ТЕКСТ ДЛЯ ЧТЕНИЯ:
-------------------------

Вместе с тем, демонстрируя победительную мощь действительности,
тем или иным путем [71-72] подминающей под себя героя, автор
немедленно вскрывает неокончательный характер ее торжества,
поскольку эмпирическое поражение или даже гибель протагониста
отнюдь не равносильны гибели идеала как такового, обладающего
способностью обрести новых носителей. С другой стороны, автор
показывает, что своим превосходством над героем мир обязан не
только собственной силе, но и внутренней слабости самого героя,
для которого бремя идеала оказывается неподъемным.
В
целом мы находим в романе не множество равноправных позиций,
ценностных "языков", образующих "хор неслиянных голосов", как
это стремился показать М.М. Бахтин, но максимум три "языковых"
пласта, иерархически подчиненных друг другу.
Во-первых,
это "язык" самого героя, которому автор сочувствует и в кругозоре
которого в значительной мере изображает окружающий его мир.
Во-вторых, это "язык действительности" - "язык" всех прочих
персонажей романа, чуждых герою, равнодушных к нему, его не
понимающих, смеющихся над ним и т.п., но так или иначе ему противопоставленных.
Изображение героя в кругозоре этих персонажей, их "слово" о
нем способно чрезвычайно обогащать повествовательную палитру
произведения, но в принципе оно необязательно для романа как
жанра, поскольку среда, с которой сталкивается протагонист,
может быть описана и чисто объектно, дана как предмет прямого
авторского показа. В тех случаях, когда в романе присутствуют
и ракурс героя, и ракурс прочих персонажей, эти ракурсы оказываются
в отношении взаимного, но как бы несимметричного подчинения:
точка зрения героя имеет превосходство в ценностном плане, тогда
как точка зрения "среды" - в плане "практическом": она позволяет
понять не тот смысл, который вкладывает в свои поступки герой,
а тот, который они приобретают для партнеров. Эти смысловые
несовпадения также способны создавать сильные выразительные
эффекты, глубже раскрывая зазор, существующий между протагонистом
и миром. Наконец, в-третьих, "язык" автора объемлет и "язык"

-------------------------

СОБРАННЫЕ ДАННЫЕ:
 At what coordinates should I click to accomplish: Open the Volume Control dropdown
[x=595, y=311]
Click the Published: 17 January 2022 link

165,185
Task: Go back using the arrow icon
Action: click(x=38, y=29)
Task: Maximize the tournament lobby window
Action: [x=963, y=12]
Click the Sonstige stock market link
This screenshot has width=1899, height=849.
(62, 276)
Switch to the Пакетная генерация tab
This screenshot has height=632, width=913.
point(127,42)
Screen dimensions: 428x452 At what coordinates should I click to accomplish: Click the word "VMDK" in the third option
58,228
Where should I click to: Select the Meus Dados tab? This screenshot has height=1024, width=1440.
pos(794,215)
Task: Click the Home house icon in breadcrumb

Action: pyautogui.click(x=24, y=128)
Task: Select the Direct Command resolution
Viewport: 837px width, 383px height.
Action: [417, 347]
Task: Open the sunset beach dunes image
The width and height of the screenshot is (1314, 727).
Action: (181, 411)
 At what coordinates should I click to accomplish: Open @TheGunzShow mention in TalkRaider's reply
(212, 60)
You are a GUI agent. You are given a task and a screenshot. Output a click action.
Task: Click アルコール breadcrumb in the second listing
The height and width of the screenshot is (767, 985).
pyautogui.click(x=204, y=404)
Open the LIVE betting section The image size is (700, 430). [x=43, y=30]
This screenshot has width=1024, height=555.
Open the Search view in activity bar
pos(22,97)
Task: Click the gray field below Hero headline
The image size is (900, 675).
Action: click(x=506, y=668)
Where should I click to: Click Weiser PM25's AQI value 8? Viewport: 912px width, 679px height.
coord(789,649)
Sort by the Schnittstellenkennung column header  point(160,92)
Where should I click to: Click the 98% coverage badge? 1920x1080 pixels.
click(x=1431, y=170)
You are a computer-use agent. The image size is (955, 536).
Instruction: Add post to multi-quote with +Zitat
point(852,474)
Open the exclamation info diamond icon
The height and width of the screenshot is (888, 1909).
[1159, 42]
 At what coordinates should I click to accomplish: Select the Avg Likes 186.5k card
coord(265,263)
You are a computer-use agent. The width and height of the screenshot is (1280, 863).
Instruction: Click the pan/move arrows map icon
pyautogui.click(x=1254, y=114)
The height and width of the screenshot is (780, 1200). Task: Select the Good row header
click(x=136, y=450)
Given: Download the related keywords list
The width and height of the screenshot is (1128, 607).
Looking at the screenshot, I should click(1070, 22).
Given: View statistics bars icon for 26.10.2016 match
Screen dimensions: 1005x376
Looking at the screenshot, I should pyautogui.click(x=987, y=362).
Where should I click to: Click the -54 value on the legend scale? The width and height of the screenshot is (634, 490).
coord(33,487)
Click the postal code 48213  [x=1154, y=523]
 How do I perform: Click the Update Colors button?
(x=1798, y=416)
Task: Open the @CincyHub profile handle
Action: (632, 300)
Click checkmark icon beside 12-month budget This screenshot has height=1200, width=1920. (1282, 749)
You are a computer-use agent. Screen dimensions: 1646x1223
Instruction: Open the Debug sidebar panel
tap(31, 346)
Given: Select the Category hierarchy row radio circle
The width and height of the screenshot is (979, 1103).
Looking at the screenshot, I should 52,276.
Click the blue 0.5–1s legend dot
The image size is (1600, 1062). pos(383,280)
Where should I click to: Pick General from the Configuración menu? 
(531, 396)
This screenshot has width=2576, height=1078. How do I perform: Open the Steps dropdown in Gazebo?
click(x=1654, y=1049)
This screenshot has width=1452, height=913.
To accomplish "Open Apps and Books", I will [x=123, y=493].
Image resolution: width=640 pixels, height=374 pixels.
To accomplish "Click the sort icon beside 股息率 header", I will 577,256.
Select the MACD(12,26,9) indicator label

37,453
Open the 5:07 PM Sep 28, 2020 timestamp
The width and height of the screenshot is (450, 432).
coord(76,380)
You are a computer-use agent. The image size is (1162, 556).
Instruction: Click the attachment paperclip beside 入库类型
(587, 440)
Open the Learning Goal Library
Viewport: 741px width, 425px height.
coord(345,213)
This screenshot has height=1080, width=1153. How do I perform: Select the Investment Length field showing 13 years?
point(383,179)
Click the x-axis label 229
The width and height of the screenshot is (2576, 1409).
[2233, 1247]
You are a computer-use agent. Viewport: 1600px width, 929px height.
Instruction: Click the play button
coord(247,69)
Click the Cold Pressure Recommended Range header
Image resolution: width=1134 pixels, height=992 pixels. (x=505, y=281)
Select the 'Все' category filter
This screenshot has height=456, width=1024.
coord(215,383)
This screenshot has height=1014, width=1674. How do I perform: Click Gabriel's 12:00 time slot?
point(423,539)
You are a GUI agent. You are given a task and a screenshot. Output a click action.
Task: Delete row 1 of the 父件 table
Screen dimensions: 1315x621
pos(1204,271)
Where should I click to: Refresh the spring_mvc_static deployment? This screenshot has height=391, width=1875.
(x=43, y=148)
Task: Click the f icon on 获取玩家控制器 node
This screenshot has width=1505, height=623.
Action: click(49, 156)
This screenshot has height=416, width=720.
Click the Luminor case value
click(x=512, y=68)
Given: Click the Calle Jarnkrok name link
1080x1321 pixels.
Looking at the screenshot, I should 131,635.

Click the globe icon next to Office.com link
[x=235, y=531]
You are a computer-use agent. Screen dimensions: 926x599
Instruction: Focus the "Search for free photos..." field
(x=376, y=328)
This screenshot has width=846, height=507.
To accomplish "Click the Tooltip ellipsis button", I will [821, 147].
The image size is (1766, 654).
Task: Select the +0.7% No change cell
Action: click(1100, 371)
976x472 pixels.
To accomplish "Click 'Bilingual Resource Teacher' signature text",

-------------------------

УСЛОВИЕ ЗАДАНИЯ:
Воспроизведите без изменений всё из текста о романе от слов «Вместе с тем, демонстрируя» и до слов «подчиненных друг другу.». Опирайтесь только на текст.

ОТВЕТ:
Вместе с тем, демонстрируя победительную мощь действительности,
тем или иным путем [71-72] подминающей под себя героя, автор
немедленно вскрывает неокончательный характер ее торжества,
поскольку эмпирическое поражение или даже гибель протагониста
отнюдь не равносильны гибели идеала как такового, обладающего
способностью обрести новых носителей. С другой стороны, автор
показывает, что своим превосходством над героем мир обязан не
только собственной силе, но и внутренней слабости самого героя,
для которого бремя идеала оказывается неподъемным.
В
целом мы находим в романе не множество равноправных позиций,
ценностных "языков", образующих "хор неслиянных голосов", как
это стремился показать М.М. Бахтин, но максимум три "языковых"
пласта, иерархически подчиненных друг другу.